Right, total coincidence that these charts and others from medieval cemeteries are dominated by 36-45 year olds. You can go anywhere in the world prior to the Modern Era, and see that ordinary burials are dominated by the graves of those in their 30s and 40s.

76   marcus   2015 Sep 24, 7:36pm  

thunderlips11 says

You have to have some serious blinders on if you don't believe that modern health care, esp. since the 1950s, has had an unbelievable impact on humanity.

What the fuck. I agreed like seven times that a lot more people make it old age than 100 years ago. Maybe even twice as many or so. You don't even read my comments do you.
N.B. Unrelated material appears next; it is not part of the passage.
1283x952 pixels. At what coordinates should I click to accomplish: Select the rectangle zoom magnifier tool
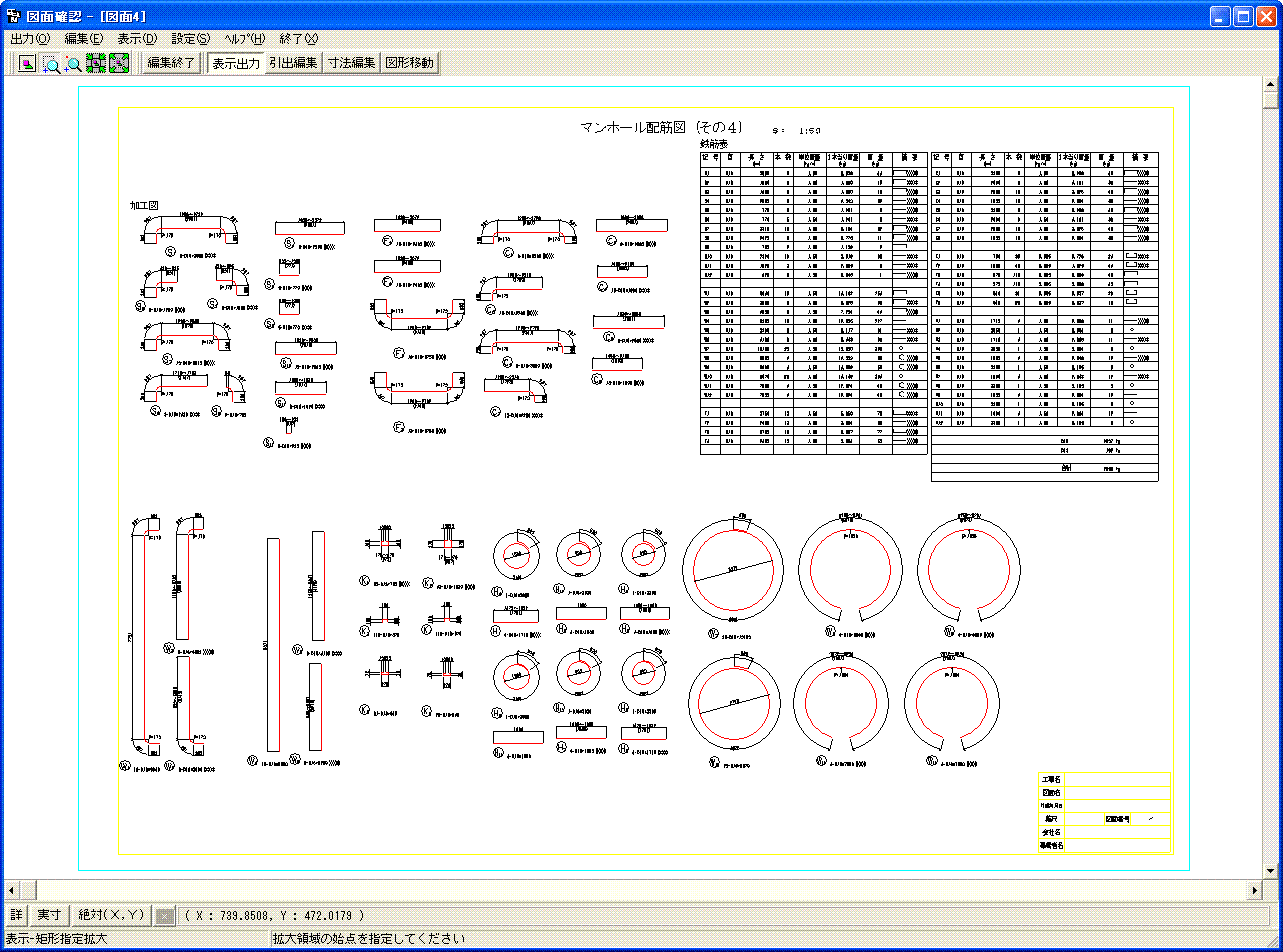point(51,64)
But what you conclude from your graphs is wrong. As for the burial grounds ?

marcus says

Some conclusions from the Hunter Gatherer Paper (link) I shared for you to check out:

A fundamental conclusion we draw from this analysis is that extensive longevity

appears to be a novel feature of Homo sapiens. Our results contradict

Vallois’s (1961: 222) claim that among early humans, “few individuals passed

forty years, and it is only quite exceptionally that any passed fifty,” and the

more traditional Hobbesian view of a nasty, brutish, and short human life (see

also King and Jukes 1969; Weiss 1981). The data show that modal adult life

span is 68–78 years, and that it was not uncommon for individuals to reach

these ages, suggesting that inferences based on paleodemographic reconstruction

are unreliable.

See the bold part ? Thats the part that refutes your supposed burial data.